The Supreme Court has handed down its judgement in Royal Mencap Society v Tomlinson-Blake & Shannon v Rampersad and another (T/A Clifton House Residential Home)  UKSC 8, known as the “Mencap case”, which concerned how employers should be paying workers whose work includes a proportion of time sleeping during their shift.
The Mencap case was a joint appeal by two care workers; Mrs Tomlinson-Blake and Mr Shannon. Mrs Tomlinson-Blake was employed by Royal Mencap Society as a care support worker to provide care to two men with autism and significant learning difficulties, where they resided in a privately-owned property. As part of her role she was required to sleep at the property between 10pm and 7am, during which time she was expected to keep a “listening ear” in case any intervention was needed.
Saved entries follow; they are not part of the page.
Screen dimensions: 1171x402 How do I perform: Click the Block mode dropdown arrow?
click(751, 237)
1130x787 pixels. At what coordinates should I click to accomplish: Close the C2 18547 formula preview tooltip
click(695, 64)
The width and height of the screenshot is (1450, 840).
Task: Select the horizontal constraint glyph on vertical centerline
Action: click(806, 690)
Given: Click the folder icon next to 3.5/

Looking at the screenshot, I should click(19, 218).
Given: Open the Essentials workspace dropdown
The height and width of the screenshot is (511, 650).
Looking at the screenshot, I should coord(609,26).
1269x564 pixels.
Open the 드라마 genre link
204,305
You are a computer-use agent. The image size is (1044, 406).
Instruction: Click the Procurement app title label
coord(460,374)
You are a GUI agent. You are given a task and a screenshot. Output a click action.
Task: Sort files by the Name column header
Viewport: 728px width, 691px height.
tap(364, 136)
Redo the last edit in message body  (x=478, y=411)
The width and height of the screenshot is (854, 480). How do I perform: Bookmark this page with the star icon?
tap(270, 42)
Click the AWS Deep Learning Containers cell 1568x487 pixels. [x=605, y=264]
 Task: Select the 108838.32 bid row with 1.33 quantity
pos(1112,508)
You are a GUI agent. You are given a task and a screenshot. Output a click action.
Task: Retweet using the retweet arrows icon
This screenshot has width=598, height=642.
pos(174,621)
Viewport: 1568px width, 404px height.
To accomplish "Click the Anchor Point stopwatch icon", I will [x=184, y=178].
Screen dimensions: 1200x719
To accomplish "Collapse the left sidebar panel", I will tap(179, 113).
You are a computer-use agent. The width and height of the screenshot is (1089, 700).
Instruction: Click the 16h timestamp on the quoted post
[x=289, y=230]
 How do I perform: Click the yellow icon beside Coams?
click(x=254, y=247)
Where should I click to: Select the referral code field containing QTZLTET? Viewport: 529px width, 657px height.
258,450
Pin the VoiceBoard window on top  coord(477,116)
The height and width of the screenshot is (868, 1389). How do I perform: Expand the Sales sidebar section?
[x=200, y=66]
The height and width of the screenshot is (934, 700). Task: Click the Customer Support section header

Mrs Tomlinson-Blake received a flat rate of £22.35, plus one hour’s pay for the sleep-in shift. If she were required to intervene during that time, the first hour was not additionally remunerated, however any extra hours would be paid in full. Over the course of 16 months, her intervention was needed just 6 times.
Mr Shannon’s case had similar elements. Mr Shannon was employed as an on-call night care assistant at Clifton House, a residential care home. Mr Shannon was provided with accommodation on the site of the care home where he was required to be between 10pm to 7am. Mr Shannon was permitted to sleep during those hours but was required to assist should any request to do so come from the night care worker on duty at the care home. In practice, he was very rarely asked to assist. The arrangement was that he would receive the accommodation for free and a weekly allowance of £50 per week, which rose to £90 per week.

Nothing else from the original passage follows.